Aproveché los dos días de paso por Madrid para visitar el Museo del Prado. Deseaba mirar, ¿podría decir en persona cuando se trata de ver una pintura, así sea una obra maestra?, Las Meninas de Diego Velázquez. Cierto, había visto reproducciones en libros de arte, pero no era lo mismo que tener enfrente al original, como no es lo mismo ver una fotografía que ver a la persona retratada en carne y hueso, oírla, escuchar su respiración, tocar su mano al saludarla. No sólo Salvador Elizondo y Alberto Gironella me habían hecho un elogio intrigante de esa tela, cuyo misterio no podría apreciar, y ni siquiera atisbar sin verla en persona. Aún más fascinante, por lo que de ese enigma escondido en Las Meninas, proponía Michel Foucault en su espléndido ensayo Las palabras y las cosas: “Es quizás en este cuadro, como acaso en toda representación de la cual es de alguna manera la esencia manifiesta, la invisibilidad profunda, lo que se ve es solidario de la invisibilidad de quien ve –a pesar de los espejos, los reflejos, las imitaciones, los retratos”.

La experiencia de esta visita al Prado fue, si no catastrófica, sí deplorable: el estado del museo era desolador.
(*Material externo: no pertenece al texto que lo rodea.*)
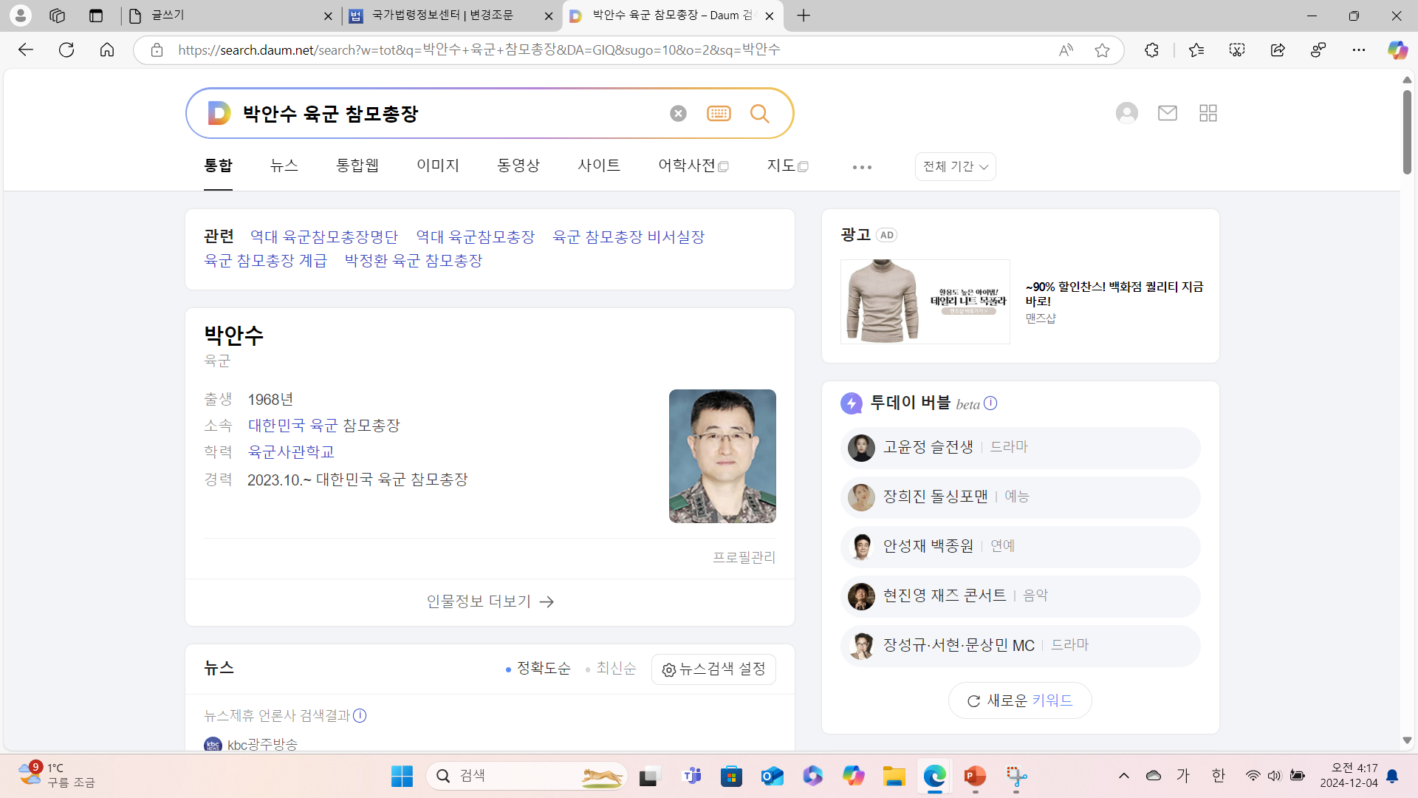This screenshot has width=1418, height=798.
Task: Click the 박안수 profile photo thumbnail
Action: point(722,456)
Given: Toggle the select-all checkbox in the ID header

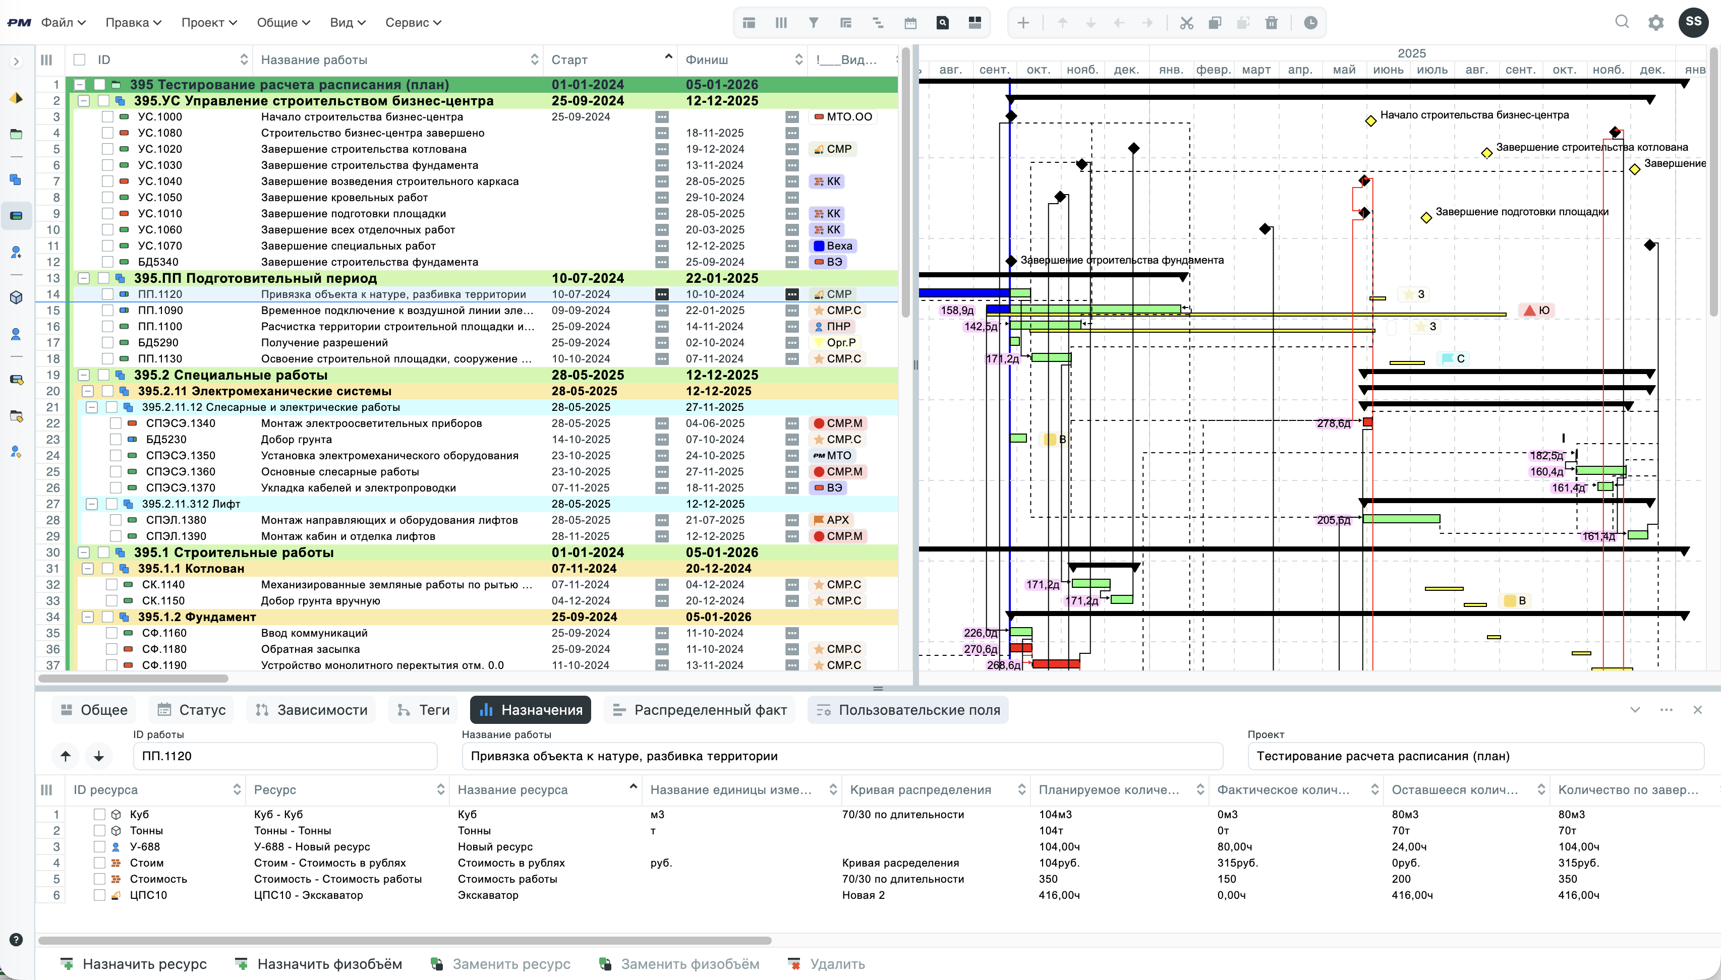Looking at the screenshot, I should point(79,60).
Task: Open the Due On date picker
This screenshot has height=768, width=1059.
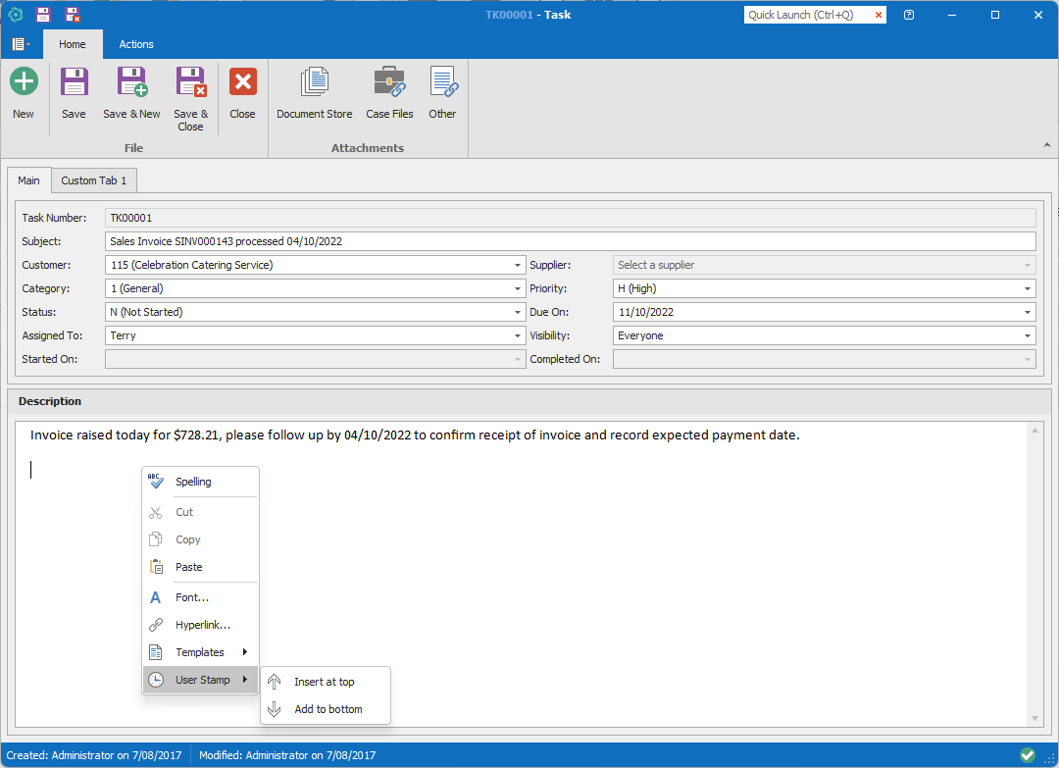Action: 1027,313
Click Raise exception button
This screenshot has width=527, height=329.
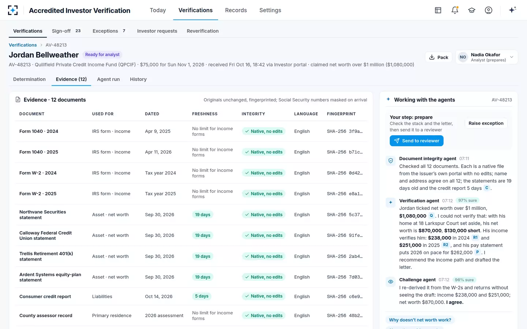pyautogui.click(x=486, y=123)
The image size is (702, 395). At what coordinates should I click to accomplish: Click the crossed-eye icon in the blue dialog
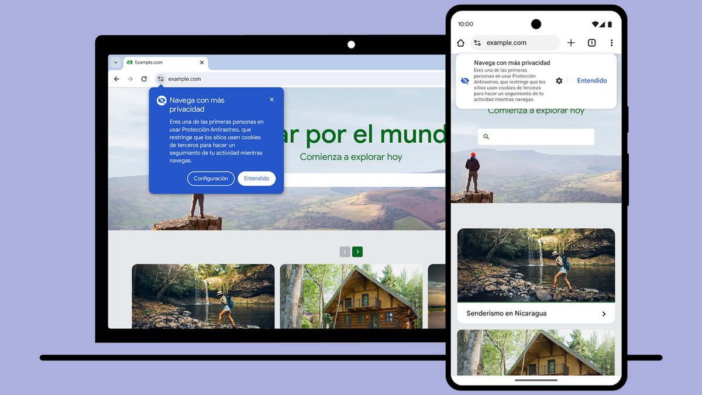point(161,100)
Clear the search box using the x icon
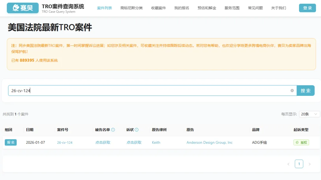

Resultado del franquismo: no tanto desprecio por la cultura, más bien la voluntad de asfixiar cualquier asomo de pensamiento que pudiera poner en duda un sistema basado en la destrucción de cualquier racionamiento o concepto, un sistema para el cual era indispensable hacer el vacío en la mente donde pudiese brotar un fulgor de inteligencia.

Se trataba, no solamente de dejar desmoronarse museos o bibliotecas, también de organizar de manera sistemática la aniquilación de cualquier destello de pensamiento libre.

¿Cómo contemplar el magnífico cuadro de Velázquez cuando brotaban del techo gotas de agua sucia que salpicaban a su alrededor al caer en una cubeta, colocada al pie de la tela?

¿Cómo hubiese podido caminar una joven en una ciudad donde la turista era la proa de los deseos hambrientos a causa de la represión sexual de hombres y mujeres?

En Barcelona había ya un clima de libertad. Pude sentarme en una banca de las Ramblas a leer El otoño del patriarca. Coincidencia o juegos del azar más que nunca objetivo, me topé con García Márquez. Nos habíamos conocido en México. Soltó una carcajada cuando le dije que vivía en un hotelito junto a las Ramblas. Un hotel de putas, me dijo para explicar su risa. Me invitó a su departamento: estaba escribiendo, con José Agustín y Paul Leduc, el argumento de una película basada en la obra de Malcolm Lowry: Bajo el volcán. Se quedó pensativo cuando le dije que Elizondo consideraba imposible una película basada en un libro que era el proceso mental de la escritura.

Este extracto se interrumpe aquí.